» **ACTIVITY**
Check every line of the material for the word "agent". Copy those that have it.

» **DATASET RECORDS**
******************************

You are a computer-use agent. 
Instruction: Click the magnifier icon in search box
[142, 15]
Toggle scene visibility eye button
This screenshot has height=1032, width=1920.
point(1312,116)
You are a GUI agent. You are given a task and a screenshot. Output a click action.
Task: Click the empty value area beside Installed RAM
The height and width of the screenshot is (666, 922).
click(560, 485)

******************************

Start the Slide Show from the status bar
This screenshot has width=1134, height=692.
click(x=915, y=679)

******************************

» **YOUR RESPONSE**
You are a computer-use agent. 
You are a GUI agent. You are given a task and a screenshot. Output a click action.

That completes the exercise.